March 28, 2018 / 11:33 AM / 7 months ago

Kataloniens Separatisten setzen weiter auf Puigdemont

Madrid/Edinburgh (Reuters) - In Katalonien ist auch drei Monate nach Neuwahlen kein Ende der politischen Blockade in Sicht.

Parties' spokesmen signal their position ahead of the vote during a plenary session of the Catalonia's regional parliament in Barcelona, Spain, March 28, 2018. REUTERS/Albert Gea

Die Separatisten im Regionalparlament forderten am Mittwoch erneut, der in Deutschland inhaftierte Carles Puigdemont solle wieder Regierungschef in Barcelona werden. In einer symbolischen Abstimmung sprachen Abgeordnete der Parteien JxC, ERC und CUP dem 55-Jährigen das Recht zu, wieder an die Spitze der Regionalregierung gewählt zu werden. Während Puigdemont im Gefängnis in Neumünster auf eine Entscheidung der deutschen Justiz über ein spanisches Auslieferungsbegehren wartet, kämpft in Schottland die ehemalige katalanische Bildungsministerin Clara Ponsati gegen ihre Auslieferung an Spanien.

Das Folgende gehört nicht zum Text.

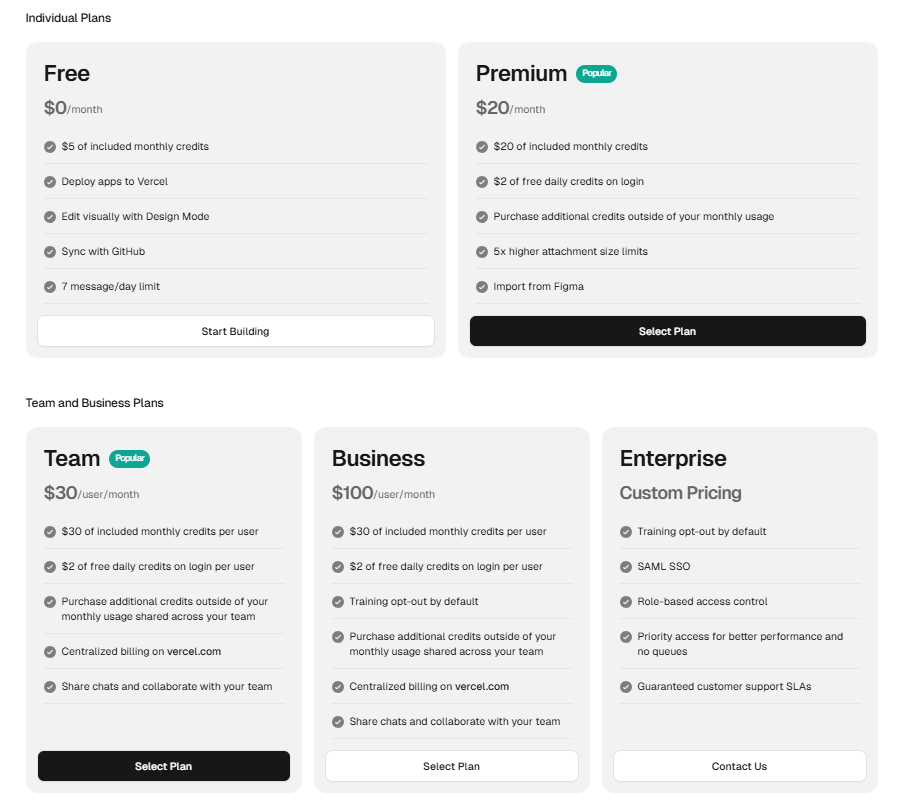The image size is (904, 812).
Task: Select the Premium plan button
Action: [667, 331]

Die JxC-Abgeordnete Gemma Geis forderte die sofortige Freilassung der “politischen Gefangenen” und warf der spanischen Justiz die Einmischung in katalanische Angelegenheiten vor. Die Vorsitzende der Spanien-treuen Partei Ciudadanos, Inés Arrimadas, entgegnete, die Separatisten sollten mit dem “Wähler-Betrug” aufhören. “Niemand glaubt, dass Spanien diktatorisch ist.” In letzten Umfragen hatten die separatistischen Parteien an Zuspruch verloren. Bei den Neuwahlen im Dezember hatten sie noch ihre Mehrheit im Parlament in Barcelona verteidigen können. Allerdings können sie Puigdemont nicht zum Regierungschef wählen, da der Kandidat für dieses Amt persönlich im Parlament anwesend sein muss.

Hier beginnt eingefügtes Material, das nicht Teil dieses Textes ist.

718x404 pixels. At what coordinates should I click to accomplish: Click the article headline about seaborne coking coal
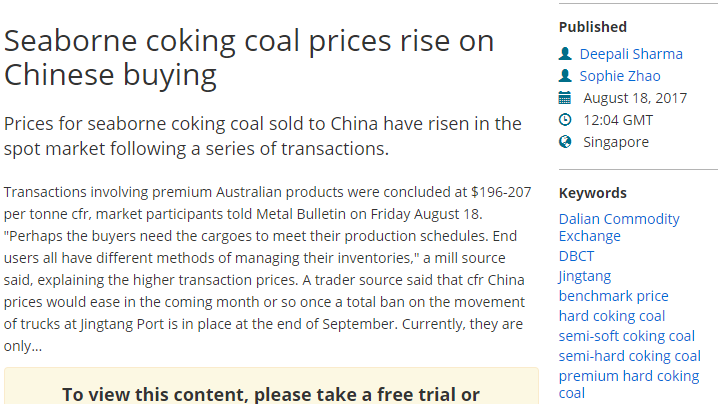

PUIGDEMONT DROHEN 25 JAHRE HAFT

Die spanische Justiz wirft insgesamt rund 25 führenden Separatisten Verfassungsbruch und Rebellion vor. Puigdemont wird zudem die Veruntreuung staatlicher Gelder zur Last gelegt. Ihm drohen bei eine Verurteilung bis zu 25 Jahre Haft. Puigdemont war zusammen mit mehreren führenden Separatisten nach der Ausrufung der Unabhängigkeit vergangenen Oktober ins belgische Exil geflohen. Die deutsche Polizei nahm ihn am Sonntag auf der Rückfahrt von einer Reise nach Finnland auf Grundlage eines europäischen Haftbefehls fest, den die spanischen Behörden am Freitag erlassen hatten.

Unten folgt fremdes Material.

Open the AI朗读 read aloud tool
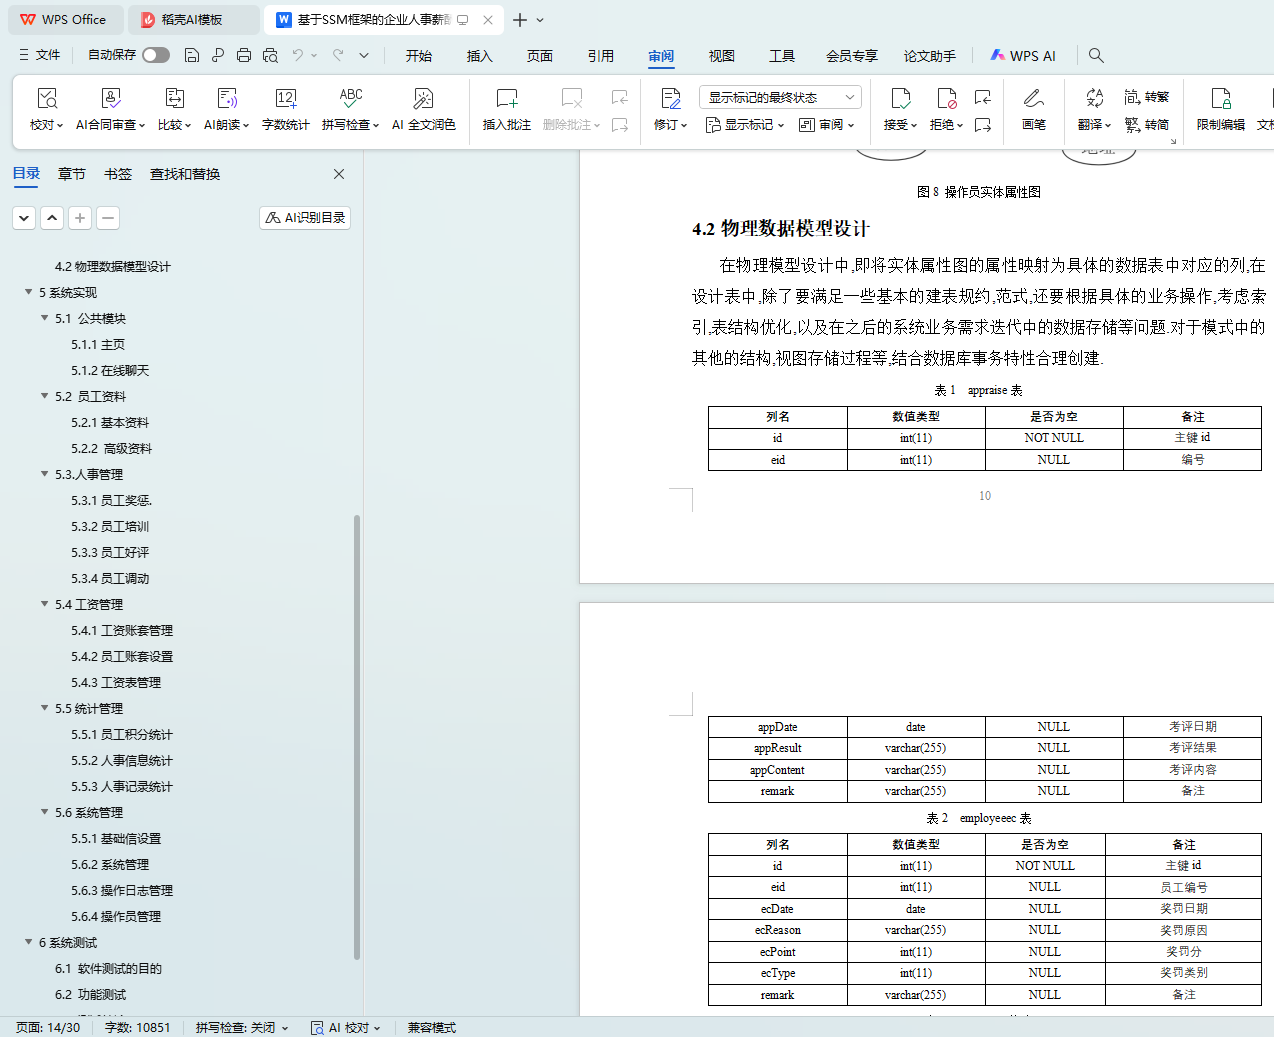The image size is (1274, 1037). (x=226, y=99)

Die Ex-Ministerin Ponsati stellte sich den Behörden in Edinburgh. Ihr Anwalt erklärte, seine Mandantin lehne die Auslieferung ab, werde eine Kaution beantragen und bestehe auf ein Gerichtsverfahren. Ein Gericht sollte in Kürze entscheiden, ob sie auf Kaution frei bleiben darf bis zum Beginn ihres Prozesses. “Wie andere Mitglieder der Regierung und des Parlaments von Katalonien im Exil muss ich mich jetzt gegen die politische Verfolgung durch das höchste spanische Gericht wehren, das versucht, uns zu kriminalisieren und unser im Einklang mit unserem demokratischen Auftrag stehendes Verhalten zu ahnden”, erklärte Pontasi.